* [What you need to do] Search the records below for the string "computer" and copy each line where it turns up.

* [Available data]
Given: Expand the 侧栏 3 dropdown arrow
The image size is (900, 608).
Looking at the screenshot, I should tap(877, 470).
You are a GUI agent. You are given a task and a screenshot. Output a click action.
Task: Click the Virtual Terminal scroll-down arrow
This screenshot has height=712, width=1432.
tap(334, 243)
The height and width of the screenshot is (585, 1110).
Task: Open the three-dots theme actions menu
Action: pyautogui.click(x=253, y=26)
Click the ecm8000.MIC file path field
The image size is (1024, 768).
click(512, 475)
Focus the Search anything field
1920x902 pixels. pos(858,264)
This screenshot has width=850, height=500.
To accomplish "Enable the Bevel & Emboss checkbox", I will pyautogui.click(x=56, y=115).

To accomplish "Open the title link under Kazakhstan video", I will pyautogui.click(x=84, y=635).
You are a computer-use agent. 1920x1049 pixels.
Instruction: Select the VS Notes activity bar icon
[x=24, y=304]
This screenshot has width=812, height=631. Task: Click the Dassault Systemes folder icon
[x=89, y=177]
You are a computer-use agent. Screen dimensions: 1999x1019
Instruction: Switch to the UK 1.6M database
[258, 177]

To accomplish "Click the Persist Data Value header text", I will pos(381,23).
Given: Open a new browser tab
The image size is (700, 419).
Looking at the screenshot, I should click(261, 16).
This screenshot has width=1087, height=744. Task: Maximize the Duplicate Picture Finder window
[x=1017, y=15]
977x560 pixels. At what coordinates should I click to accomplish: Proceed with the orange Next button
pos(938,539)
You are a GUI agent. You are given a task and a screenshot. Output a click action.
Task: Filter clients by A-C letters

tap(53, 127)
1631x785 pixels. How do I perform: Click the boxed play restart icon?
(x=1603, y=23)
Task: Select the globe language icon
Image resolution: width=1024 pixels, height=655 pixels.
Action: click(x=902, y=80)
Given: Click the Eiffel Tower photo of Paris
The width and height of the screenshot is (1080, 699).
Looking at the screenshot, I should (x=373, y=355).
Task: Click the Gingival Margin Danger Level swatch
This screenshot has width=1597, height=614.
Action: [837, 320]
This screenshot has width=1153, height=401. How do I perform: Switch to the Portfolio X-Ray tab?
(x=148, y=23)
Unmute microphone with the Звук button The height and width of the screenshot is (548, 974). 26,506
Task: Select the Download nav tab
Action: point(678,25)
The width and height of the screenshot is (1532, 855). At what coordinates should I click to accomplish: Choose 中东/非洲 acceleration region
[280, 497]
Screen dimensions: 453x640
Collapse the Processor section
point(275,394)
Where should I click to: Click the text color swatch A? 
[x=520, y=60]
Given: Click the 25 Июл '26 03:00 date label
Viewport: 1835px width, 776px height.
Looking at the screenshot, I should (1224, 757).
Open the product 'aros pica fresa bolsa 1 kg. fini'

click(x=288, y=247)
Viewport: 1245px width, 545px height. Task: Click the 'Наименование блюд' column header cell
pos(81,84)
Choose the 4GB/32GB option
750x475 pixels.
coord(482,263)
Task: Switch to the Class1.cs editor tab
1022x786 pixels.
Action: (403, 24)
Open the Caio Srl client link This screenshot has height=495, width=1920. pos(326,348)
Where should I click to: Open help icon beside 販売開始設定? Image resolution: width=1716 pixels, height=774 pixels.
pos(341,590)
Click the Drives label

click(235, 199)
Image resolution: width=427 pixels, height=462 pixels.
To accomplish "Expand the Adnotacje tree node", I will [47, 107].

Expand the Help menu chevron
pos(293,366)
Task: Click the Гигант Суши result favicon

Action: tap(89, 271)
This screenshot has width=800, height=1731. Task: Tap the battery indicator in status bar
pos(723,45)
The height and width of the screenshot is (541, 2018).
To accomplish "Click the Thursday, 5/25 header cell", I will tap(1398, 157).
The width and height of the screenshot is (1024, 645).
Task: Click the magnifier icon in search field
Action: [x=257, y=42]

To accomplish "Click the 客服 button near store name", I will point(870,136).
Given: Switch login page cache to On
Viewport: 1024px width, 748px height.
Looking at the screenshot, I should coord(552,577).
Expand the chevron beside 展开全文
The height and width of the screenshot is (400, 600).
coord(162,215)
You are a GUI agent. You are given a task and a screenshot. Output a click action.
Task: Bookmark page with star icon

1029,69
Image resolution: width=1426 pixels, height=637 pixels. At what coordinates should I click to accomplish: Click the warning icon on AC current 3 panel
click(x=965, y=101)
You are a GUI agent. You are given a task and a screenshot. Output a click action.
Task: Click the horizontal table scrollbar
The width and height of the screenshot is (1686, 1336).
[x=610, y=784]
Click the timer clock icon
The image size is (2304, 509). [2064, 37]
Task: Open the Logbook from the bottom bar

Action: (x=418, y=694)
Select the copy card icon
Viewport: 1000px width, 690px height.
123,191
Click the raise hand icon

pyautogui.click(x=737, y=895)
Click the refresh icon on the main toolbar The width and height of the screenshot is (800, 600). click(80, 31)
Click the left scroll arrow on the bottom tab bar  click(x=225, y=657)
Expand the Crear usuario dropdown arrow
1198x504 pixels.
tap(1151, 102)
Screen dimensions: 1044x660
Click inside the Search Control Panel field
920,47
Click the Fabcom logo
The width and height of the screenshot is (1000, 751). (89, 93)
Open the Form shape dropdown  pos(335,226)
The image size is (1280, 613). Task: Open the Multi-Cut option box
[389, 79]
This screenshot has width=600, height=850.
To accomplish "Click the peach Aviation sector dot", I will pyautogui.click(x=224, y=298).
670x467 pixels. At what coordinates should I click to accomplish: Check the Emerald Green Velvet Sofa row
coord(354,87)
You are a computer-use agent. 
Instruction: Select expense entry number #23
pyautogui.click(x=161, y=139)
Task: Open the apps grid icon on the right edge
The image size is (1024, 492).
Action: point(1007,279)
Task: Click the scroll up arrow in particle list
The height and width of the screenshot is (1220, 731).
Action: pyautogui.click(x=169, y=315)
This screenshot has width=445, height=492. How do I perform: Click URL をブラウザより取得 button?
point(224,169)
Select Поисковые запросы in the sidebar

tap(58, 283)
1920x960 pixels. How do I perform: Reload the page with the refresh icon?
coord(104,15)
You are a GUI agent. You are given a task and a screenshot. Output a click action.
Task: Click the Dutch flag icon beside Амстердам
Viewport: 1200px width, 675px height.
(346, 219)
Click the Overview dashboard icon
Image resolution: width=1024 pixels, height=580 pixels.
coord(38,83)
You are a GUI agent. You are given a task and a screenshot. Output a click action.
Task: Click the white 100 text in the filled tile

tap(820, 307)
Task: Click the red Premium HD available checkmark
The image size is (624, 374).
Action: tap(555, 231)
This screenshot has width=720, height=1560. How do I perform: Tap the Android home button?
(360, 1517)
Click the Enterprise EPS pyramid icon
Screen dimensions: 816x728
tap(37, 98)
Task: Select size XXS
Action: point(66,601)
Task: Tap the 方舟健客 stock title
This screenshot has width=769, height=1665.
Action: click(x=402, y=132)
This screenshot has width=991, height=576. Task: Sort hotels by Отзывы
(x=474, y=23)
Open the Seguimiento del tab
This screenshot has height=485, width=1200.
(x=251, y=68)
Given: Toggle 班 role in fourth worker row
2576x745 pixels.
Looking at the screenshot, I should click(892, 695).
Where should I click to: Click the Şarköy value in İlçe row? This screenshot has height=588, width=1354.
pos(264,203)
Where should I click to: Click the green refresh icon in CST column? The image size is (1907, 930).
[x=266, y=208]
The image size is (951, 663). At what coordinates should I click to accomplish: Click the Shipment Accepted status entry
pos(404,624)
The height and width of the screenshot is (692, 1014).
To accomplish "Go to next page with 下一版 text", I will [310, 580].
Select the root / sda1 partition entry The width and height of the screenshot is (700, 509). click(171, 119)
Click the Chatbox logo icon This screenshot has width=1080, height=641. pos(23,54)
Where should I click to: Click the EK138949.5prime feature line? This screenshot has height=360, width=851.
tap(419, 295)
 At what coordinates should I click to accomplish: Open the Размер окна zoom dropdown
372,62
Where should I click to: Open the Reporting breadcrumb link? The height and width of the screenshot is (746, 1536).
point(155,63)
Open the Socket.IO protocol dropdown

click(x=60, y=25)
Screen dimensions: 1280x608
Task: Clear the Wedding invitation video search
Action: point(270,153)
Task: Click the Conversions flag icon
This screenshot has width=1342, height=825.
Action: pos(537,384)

* [Expected answer]
You are a computer-use agent. 1920x1049 pixels.
You are a computer-use agent. Screen dimensions: 1999x1019
You are a computer-use agent. 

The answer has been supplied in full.